At the same time hundreds of billions of dollars will continue to flow into obscene military spending. Resources that could be used to fund housing, healthcare and education are instead diverted into the machinery of imperialist aggression.

Labor, the Coalition and the populist right all defend the same interests of these billionaires and bosses. And as always under capitalism, it is the working class that will be forced to pay the price.

The task ahead

The decisive question in any conflict is not the moral character of the governments involved but the class dynamics underlying the war.

The Iranian regime is reactionary and hostile to the interests of workers and youth.

But the overthrow of that regime can only be the task of the Iranian masses themselves. The barbarity of the US/Israeli assault on Iran will do less than nothing to aid this task, and risks plunging Iran into chaos, with the oppressed masses paying the price.

The US and Israel represent powerful imperialist states seeking to maintain strategic dominance in the Middle East. Iran, whatever the nature of its regime, is the target of that aggression, and has the right to defend itself.

Revolutionary communists therefore oppose the imperialist war being waged by US imperialism – the most reactionary force on earth today.

The duty of communists today is to unmask the ‘human rights’ rhetoric of the ruling class and expose its lethal integration into global slaughter. This drive toward war is the only “solution” the capitalists have for the terminal crisis of their system, offering the working class nothing but economic ruin and the threat of catastrophe.

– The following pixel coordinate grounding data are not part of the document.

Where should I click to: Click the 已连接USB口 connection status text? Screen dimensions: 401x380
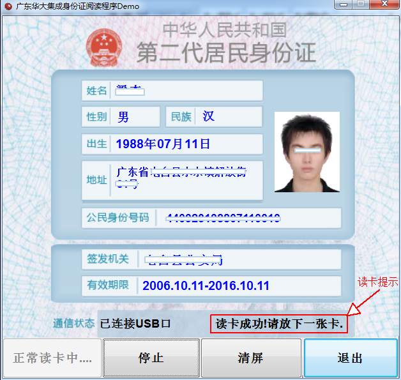click(135, 324)
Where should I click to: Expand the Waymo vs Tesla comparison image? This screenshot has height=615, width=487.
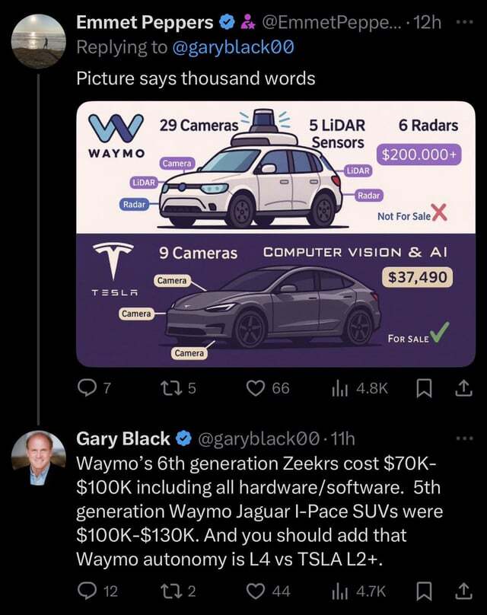(x=275, y=234)
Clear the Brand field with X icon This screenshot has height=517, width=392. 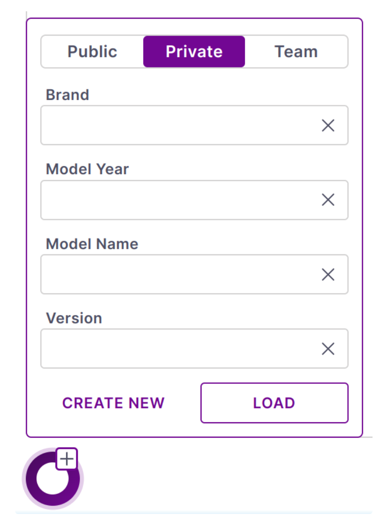pyautogui.click(x=328, y=126)
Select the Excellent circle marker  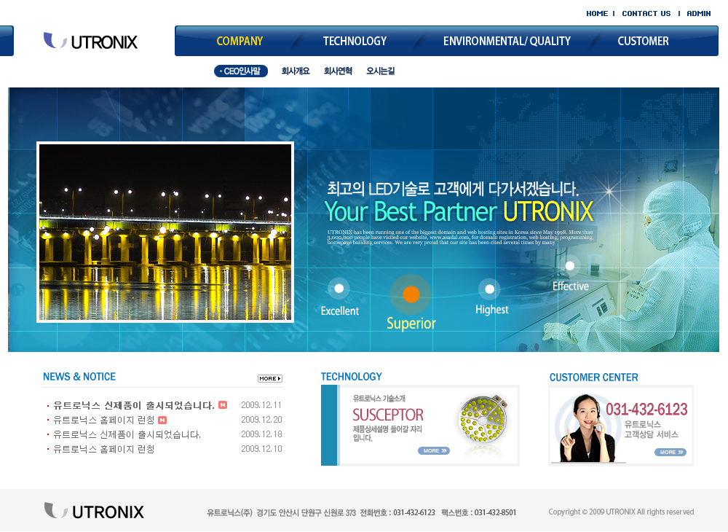338,289
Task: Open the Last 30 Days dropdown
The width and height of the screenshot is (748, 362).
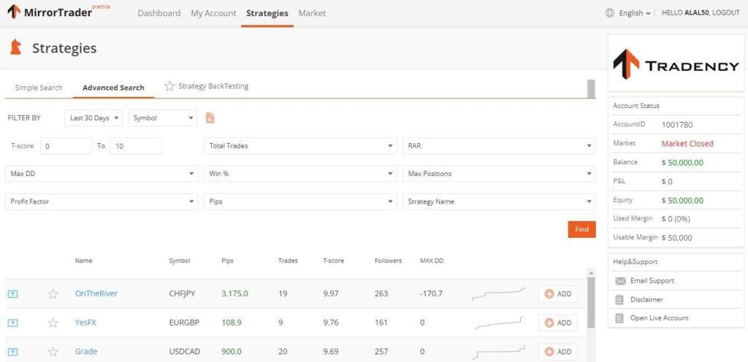Action: coord(94,118)
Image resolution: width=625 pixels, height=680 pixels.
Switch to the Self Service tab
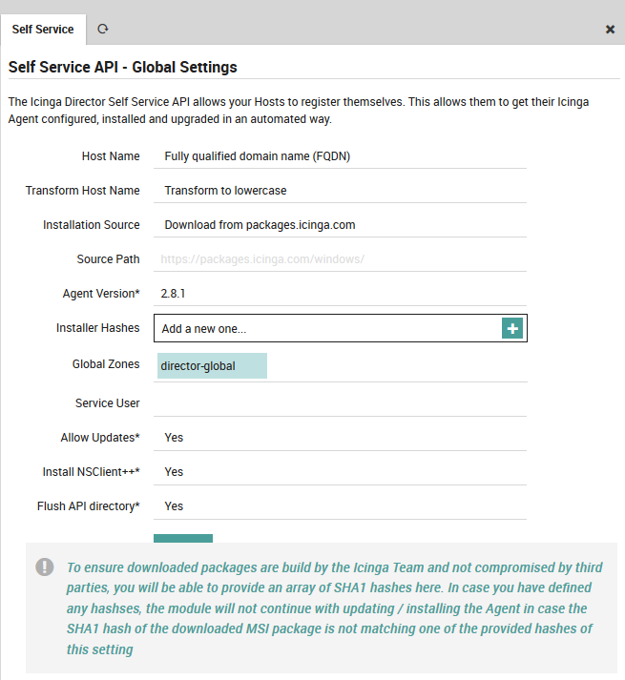[43, 30]
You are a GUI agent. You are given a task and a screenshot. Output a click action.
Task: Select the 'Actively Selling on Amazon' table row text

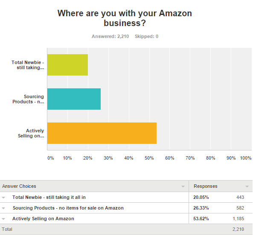43,219
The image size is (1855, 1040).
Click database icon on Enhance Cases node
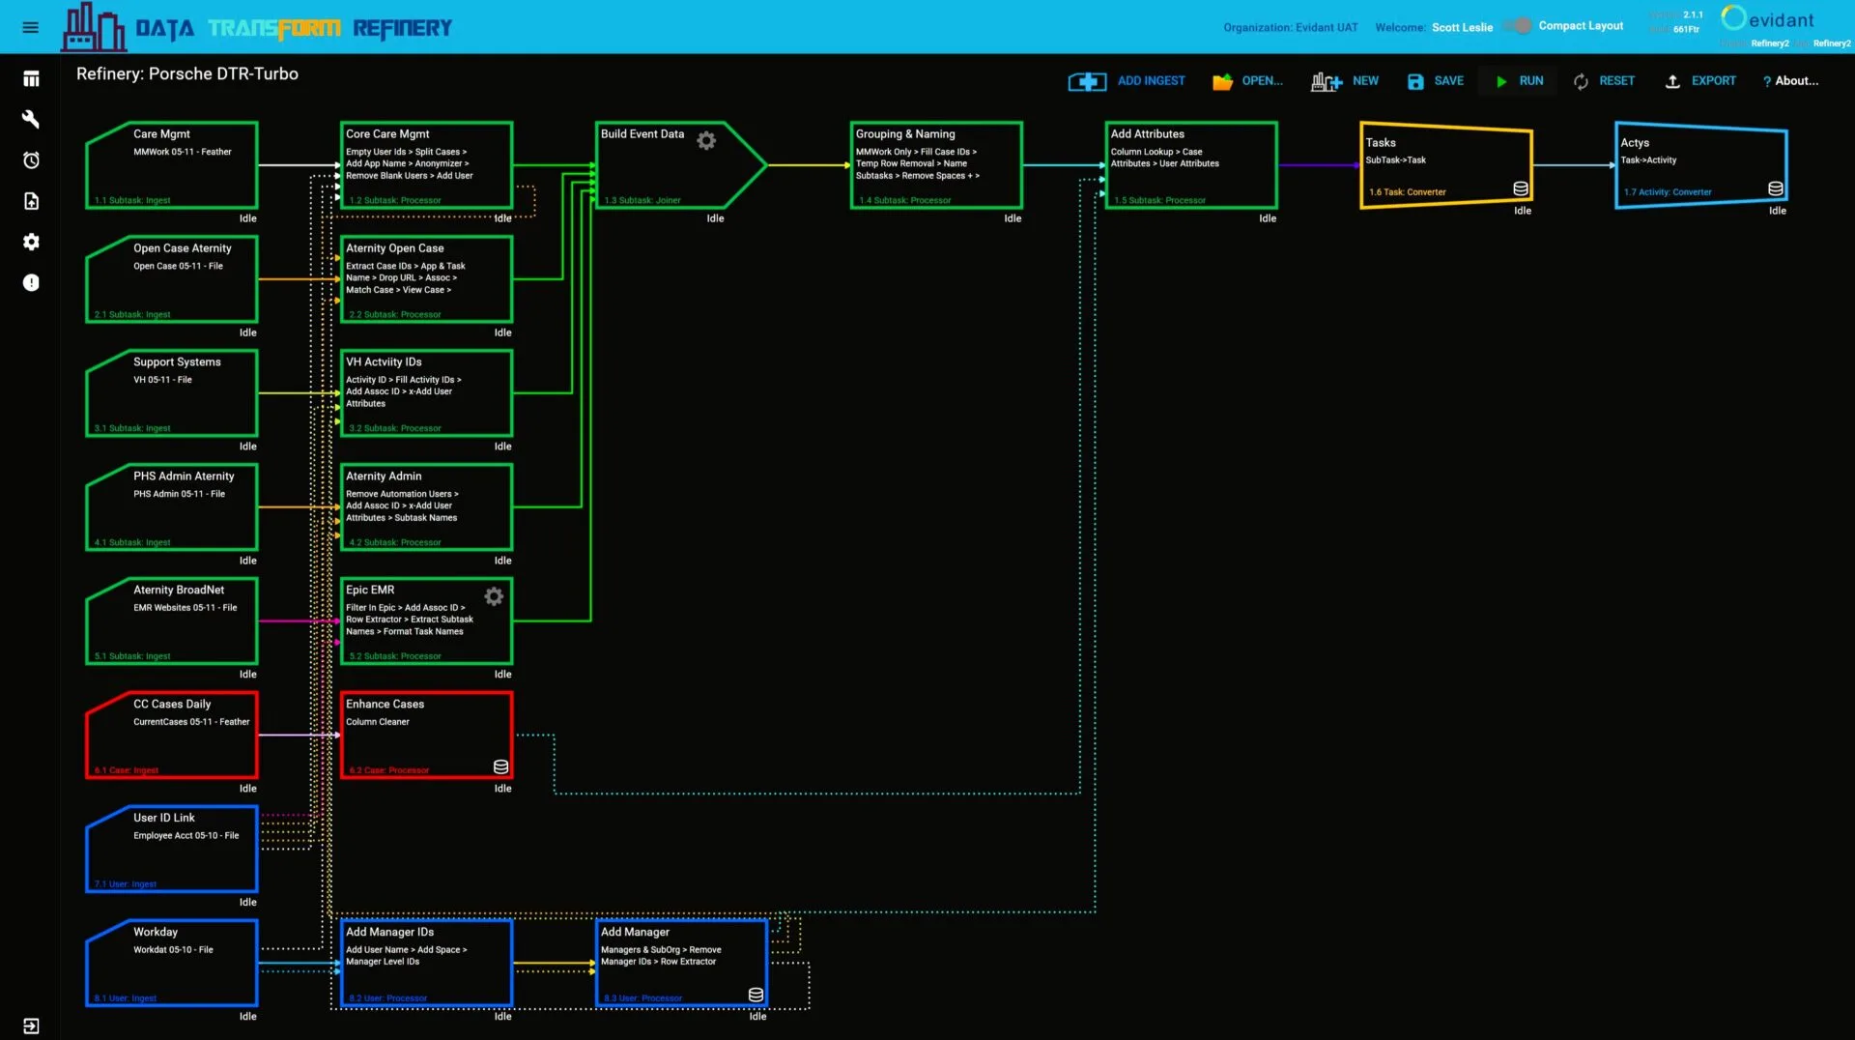[500, 766]
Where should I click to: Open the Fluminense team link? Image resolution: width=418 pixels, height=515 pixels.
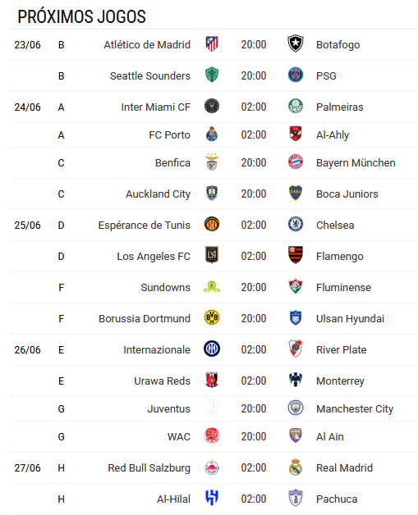coord(343,288)
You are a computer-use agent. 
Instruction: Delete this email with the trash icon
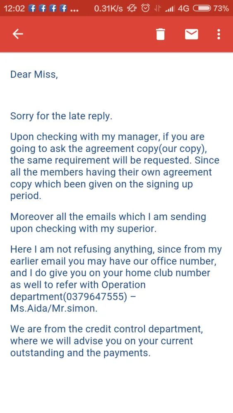(161, 34)
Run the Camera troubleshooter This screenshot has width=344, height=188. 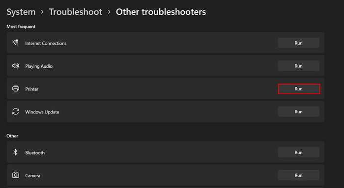tap(299, 175)
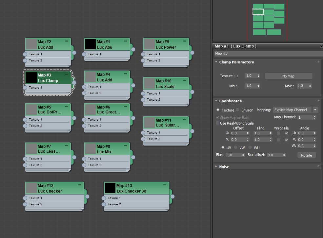Click the minus icon on Lux Checker node

(x=79, y=185)
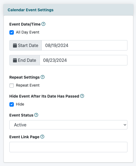Open the Event Status help tooltip icon

click(x=36, y=115)
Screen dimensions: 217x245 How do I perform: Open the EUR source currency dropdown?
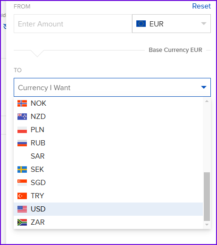click(171, 24)
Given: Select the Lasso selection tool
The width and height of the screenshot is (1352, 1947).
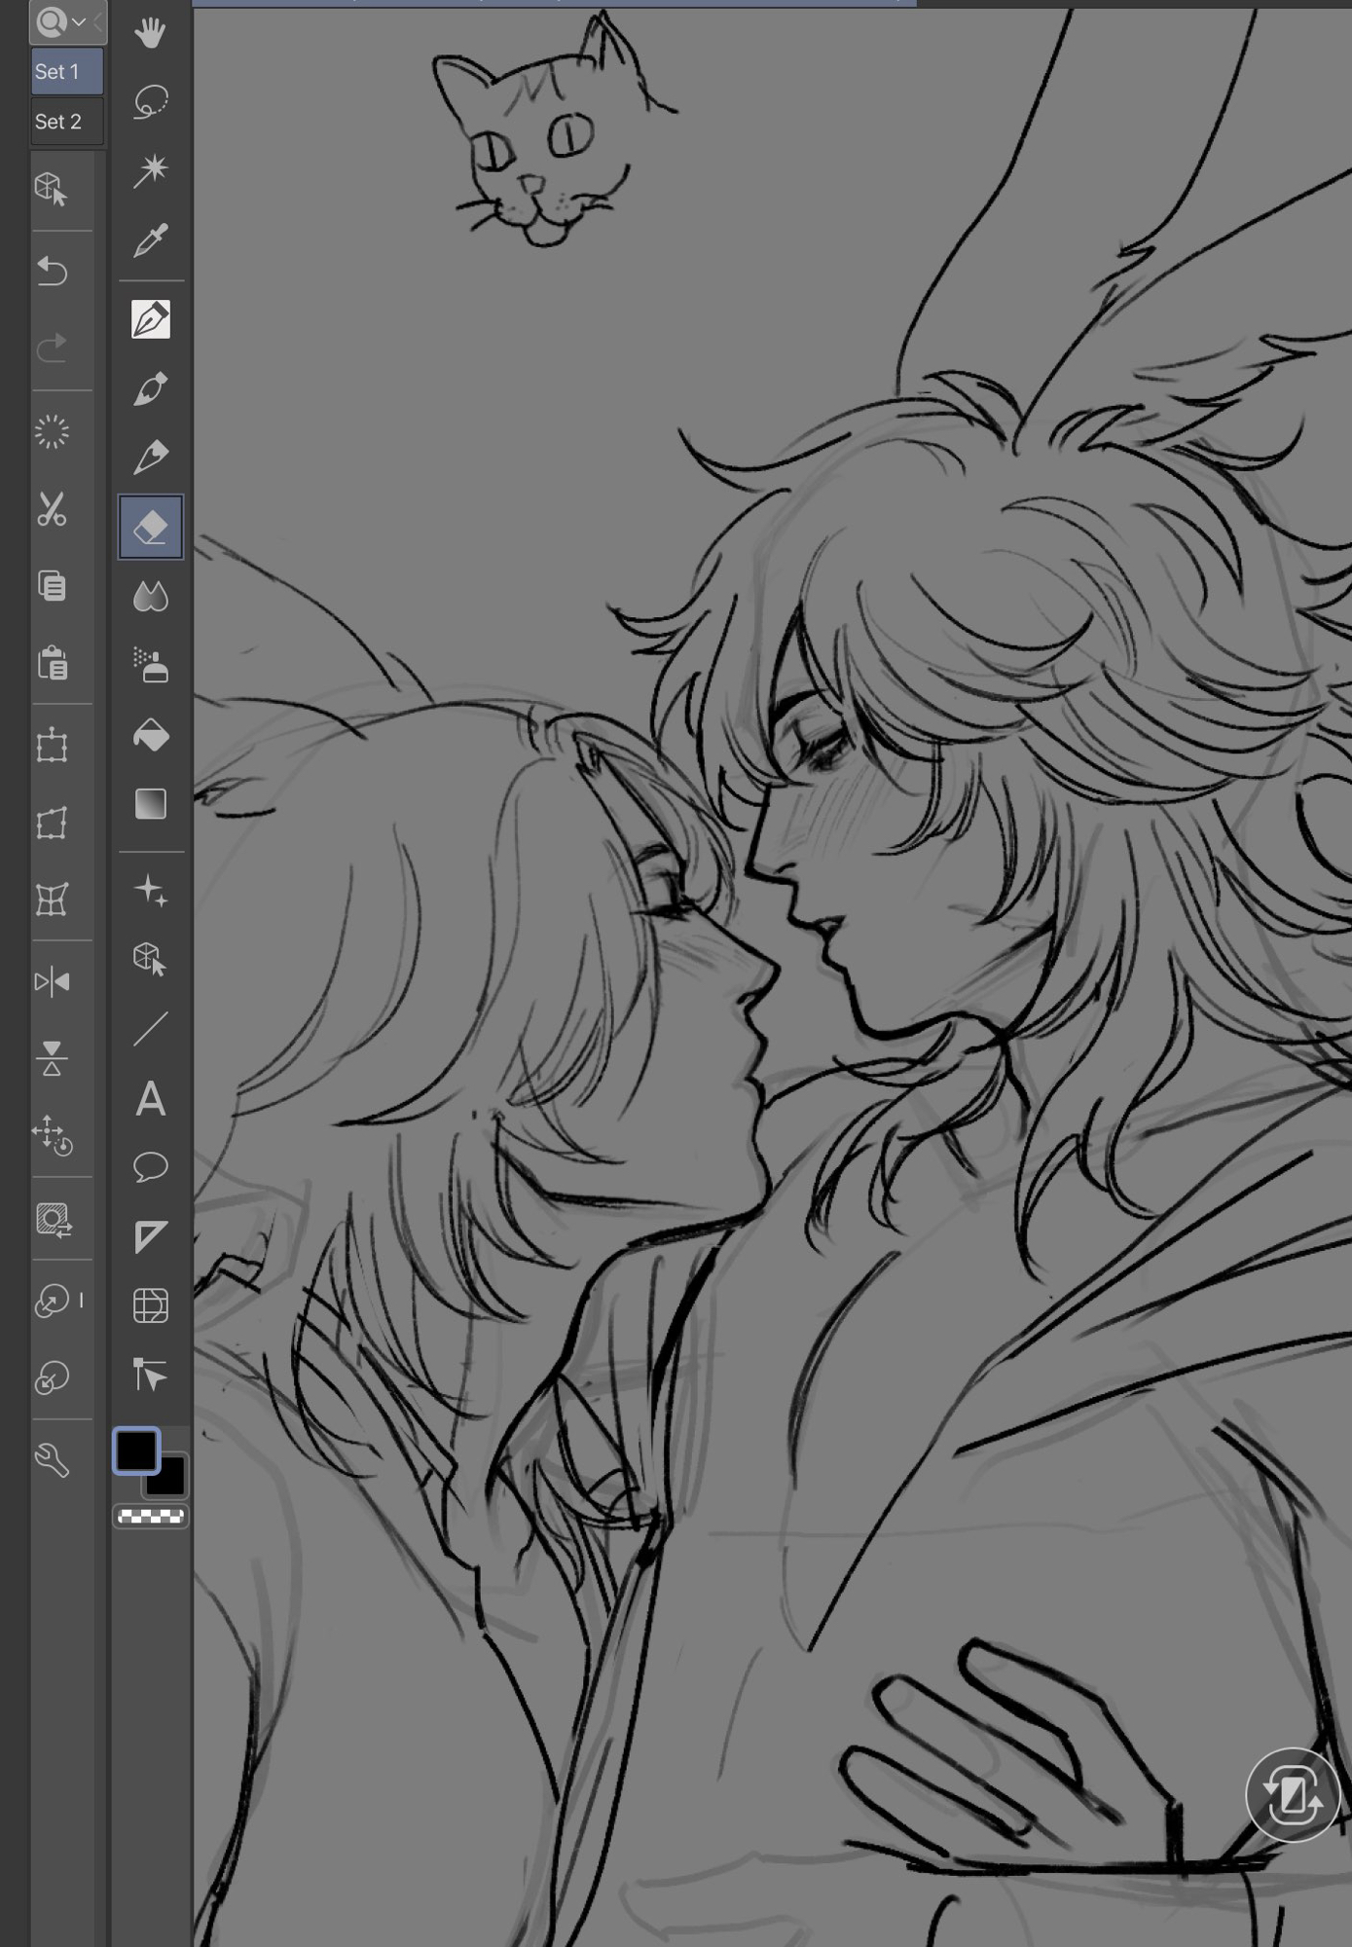Looking at the screenshot, I should point(150,102).
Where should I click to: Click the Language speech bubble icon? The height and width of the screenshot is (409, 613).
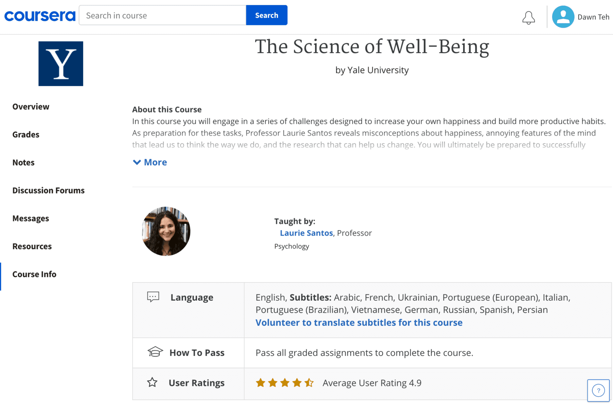coord(152,297)
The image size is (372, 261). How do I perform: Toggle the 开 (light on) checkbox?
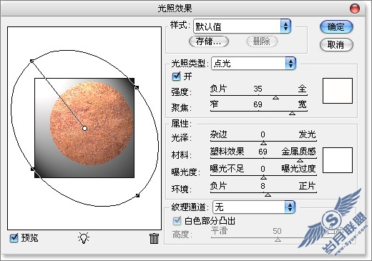click(176, 77)
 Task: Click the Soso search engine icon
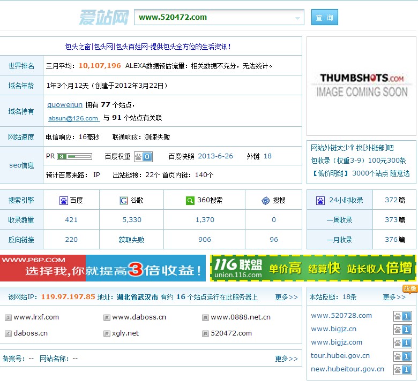tap(265, 201)
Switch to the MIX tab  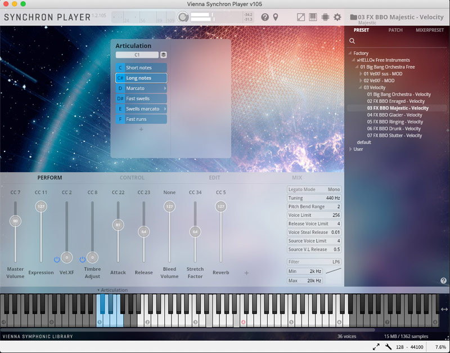point(297,178)
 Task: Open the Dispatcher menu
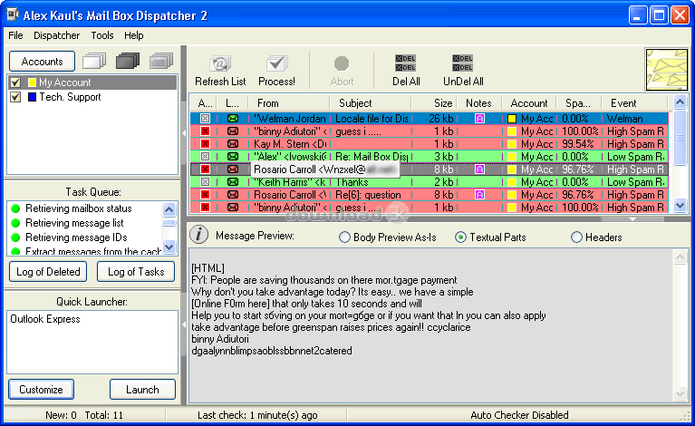(56, 35)
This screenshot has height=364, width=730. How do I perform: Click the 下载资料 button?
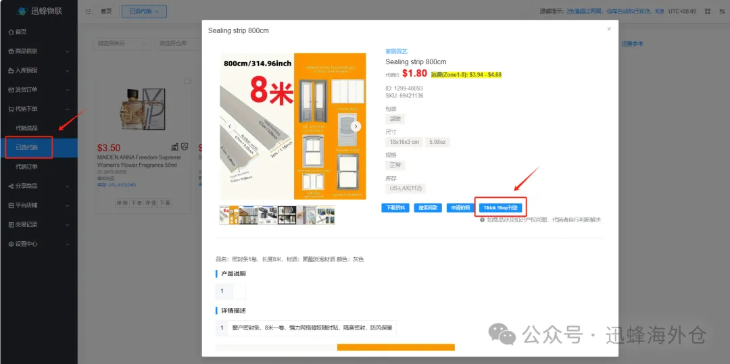[x=394, y=208]
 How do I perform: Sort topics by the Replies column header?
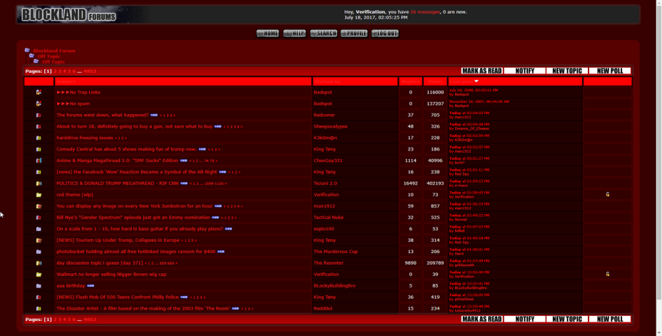[410, 81]
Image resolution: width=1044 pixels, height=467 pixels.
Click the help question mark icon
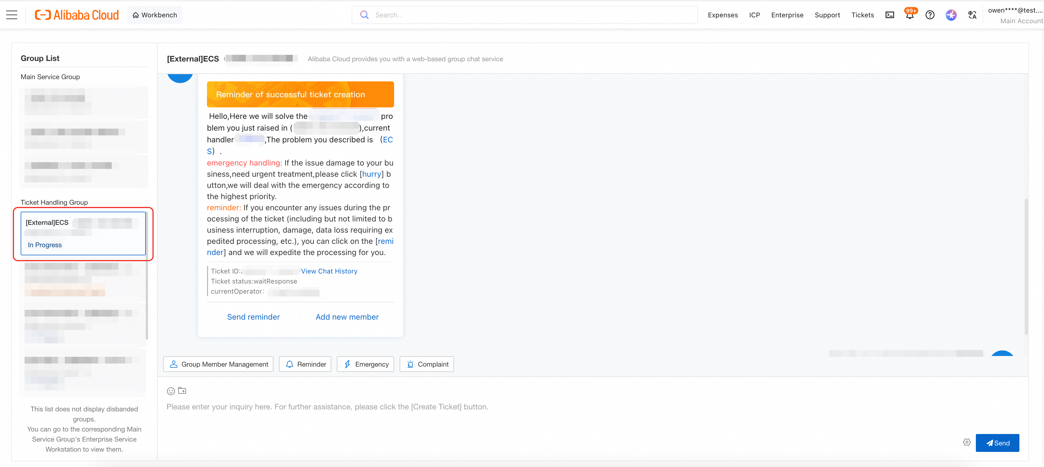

The choice is no longer between versions of the status quo, but between the imperialist barbarism of today or the revolutionary overthrow of the system. We must turn the struggle against war into the struggle against the bankers and warmongers at home. Join the Revolutionary Communist International and help build the forces necessary to secure a socialist future.

The choice is clear: barbarism or the revolutionary struggle for international socialism.